Data for review: Begin

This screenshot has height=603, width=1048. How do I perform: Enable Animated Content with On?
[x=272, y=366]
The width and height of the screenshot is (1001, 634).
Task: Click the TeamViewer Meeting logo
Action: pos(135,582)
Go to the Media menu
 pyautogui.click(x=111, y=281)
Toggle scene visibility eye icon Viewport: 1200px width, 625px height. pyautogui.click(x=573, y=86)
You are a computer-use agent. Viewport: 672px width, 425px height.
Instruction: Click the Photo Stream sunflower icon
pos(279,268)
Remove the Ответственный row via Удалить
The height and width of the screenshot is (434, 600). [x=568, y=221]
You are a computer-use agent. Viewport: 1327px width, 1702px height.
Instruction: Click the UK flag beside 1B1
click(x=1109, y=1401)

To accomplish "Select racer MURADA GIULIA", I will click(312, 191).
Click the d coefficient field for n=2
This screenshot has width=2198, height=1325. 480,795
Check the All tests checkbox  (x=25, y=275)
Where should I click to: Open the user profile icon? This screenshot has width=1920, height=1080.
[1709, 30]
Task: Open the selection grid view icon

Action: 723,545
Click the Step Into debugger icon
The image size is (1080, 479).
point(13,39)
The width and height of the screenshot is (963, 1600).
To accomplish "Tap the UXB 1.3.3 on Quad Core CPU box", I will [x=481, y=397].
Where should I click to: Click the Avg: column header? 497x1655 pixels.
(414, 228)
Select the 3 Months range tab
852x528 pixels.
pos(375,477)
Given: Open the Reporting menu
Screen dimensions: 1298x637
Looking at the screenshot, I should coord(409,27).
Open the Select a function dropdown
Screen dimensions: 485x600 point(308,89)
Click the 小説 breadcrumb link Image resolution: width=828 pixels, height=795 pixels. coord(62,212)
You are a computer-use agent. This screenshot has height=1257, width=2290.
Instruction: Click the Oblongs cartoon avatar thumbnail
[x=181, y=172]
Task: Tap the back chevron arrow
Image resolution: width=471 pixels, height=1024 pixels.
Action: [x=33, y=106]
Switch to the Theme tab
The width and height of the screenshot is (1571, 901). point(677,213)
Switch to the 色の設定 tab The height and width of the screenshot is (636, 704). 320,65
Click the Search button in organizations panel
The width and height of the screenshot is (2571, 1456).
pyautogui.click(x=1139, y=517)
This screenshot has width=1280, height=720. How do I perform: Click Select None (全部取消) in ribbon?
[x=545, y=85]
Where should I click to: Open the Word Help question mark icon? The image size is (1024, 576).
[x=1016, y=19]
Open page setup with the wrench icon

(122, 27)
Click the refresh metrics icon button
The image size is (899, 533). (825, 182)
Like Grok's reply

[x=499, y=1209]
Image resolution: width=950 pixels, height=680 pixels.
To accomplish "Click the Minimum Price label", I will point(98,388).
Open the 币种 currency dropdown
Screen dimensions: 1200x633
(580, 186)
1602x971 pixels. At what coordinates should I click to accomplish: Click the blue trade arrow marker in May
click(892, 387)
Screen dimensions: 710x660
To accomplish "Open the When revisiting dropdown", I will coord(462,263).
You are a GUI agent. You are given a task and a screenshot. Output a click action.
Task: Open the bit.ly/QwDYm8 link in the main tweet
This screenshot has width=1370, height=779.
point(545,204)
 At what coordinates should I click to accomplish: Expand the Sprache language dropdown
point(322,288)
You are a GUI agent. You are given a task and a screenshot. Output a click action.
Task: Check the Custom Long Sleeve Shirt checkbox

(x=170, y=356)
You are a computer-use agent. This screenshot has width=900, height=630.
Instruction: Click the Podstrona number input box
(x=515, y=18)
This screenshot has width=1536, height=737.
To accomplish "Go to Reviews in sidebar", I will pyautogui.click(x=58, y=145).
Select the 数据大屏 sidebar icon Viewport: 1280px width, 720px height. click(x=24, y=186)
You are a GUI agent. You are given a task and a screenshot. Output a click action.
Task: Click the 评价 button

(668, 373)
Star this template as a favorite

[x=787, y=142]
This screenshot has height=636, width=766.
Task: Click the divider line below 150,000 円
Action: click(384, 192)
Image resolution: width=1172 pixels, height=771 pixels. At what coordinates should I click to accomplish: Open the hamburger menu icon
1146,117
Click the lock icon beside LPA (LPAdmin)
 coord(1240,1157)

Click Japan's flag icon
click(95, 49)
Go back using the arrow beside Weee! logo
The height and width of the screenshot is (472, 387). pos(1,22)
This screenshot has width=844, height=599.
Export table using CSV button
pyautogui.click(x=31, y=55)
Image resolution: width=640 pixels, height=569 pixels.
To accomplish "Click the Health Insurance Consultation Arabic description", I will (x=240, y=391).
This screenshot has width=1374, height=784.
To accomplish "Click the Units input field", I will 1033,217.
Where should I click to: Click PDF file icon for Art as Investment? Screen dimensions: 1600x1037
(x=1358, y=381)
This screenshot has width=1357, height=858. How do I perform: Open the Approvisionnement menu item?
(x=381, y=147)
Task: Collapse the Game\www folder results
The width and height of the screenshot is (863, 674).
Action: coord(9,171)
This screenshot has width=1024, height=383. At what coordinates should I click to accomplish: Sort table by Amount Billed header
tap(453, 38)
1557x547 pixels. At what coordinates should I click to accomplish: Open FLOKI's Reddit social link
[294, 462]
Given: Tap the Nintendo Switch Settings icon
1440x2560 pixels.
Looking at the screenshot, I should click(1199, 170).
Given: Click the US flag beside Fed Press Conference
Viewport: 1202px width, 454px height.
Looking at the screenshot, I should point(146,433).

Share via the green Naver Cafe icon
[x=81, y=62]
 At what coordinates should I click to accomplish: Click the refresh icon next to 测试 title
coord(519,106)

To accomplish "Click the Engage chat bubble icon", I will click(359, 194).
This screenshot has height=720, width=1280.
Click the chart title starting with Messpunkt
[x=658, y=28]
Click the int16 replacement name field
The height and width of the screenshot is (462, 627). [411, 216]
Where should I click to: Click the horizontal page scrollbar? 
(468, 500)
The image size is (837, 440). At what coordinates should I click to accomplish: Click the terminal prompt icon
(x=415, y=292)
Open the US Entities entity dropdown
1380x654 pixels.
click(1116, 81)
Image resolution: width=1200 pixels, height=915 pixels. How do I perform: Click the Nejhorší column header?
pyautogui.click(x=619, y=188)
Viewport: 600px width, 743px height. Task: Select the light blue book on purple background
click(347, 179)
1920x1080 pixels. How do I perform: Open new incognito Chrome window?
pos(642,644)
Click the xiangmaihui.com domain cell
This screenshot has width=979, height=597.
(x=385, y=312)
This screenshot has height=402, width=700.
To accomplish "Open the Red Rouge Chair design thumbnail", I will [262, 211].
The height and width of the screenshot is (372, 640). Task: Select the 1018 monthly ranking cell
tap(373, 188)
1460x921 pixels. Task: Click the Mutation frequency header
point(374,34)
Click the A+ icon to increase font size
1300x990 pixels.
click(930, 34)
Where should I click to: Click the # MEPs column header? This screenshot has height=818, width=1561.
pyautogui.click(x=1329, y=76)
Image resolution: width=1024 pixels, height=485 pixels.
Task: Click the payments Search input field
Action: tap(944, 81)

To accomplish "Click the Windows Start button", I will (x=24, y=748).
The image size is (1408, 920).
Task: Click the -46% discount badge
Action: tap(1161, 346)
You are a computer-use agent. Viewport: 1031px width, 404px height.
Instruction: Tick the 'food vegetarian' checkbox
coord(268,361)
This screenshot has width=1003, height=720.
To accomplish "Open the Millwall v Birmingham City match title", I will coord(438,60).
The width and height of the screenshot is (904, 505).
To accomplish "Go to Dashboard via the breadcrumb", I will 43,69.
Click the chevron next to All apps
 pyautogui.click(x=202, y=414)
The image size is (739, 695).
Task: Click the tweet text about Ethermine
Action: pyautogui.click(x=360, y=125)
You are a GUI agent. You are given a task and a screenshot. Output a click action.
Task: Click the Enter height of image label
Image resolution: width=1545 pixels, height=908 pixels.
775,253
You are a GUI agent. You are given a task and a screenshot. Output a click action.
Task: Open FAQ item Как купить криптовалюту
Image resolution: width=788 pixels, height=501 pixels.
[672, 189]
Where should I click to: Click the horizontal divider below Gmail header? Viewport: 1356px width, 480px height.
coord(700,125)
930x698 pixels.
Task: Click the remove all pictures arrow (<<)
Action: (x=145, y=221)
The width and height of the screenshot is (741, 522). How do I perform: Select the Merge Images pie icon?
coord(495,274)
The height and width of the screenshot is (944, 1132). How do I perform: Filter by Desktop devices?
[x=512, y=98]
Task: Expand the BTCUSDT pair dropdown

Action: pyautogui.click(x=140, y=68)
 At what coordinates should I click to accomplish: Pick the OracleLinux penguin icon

Data for review: End

* _Goal of the exercise_
With the line containing "Click the Step Into debugger icon" as the last one, please set down exactly the lines of the records above from their very first line, and nothing more.

* _Output of the exercise_
This screenshot has height=603, width=1048. How do I perform: Enable Animated Content with On?
[x=272, y=366]
The width and height of the screenshot is (1001, 634).
Task: Click the TeamViewer Meeting logo
Action: pos(135,582)
Go to the Media menu
 pyautogui.click(x=111, y=281)
Toggle scene visibility eye icon Viewport: 1200px width, 625px height. pyautogui.click(x=573, y=86)
You are a computer-use agent. Viewport: 672px width, 425px height.
Instruction: Click the Photo Stream sunflower icon
pos(279,268)
Remove the Ответственный row via Удалить
The height and width of the screenshot is (434, 600). [x=568, y=221]
You are a computer-use agent. Viewport: 1327px width, 1702px height.
Instruction: Click the UK flag beside 1B1
click(x=1109, y=1401)

To accomplish "Select racer MURADA GIULIA", I will click(312, 191).
Click the d coefficient field for n=2
This screenshot has width=2198, height=1325. 480,795
Check the All tests checkbox  (x=25, y=275)
Where should I click to: Open the user profile icon? This screenshot has width=1920, height=1080.
[1709, 30]
Task: Open the selection grid view icon

Action: 723,545
Click the Step Into debugger icon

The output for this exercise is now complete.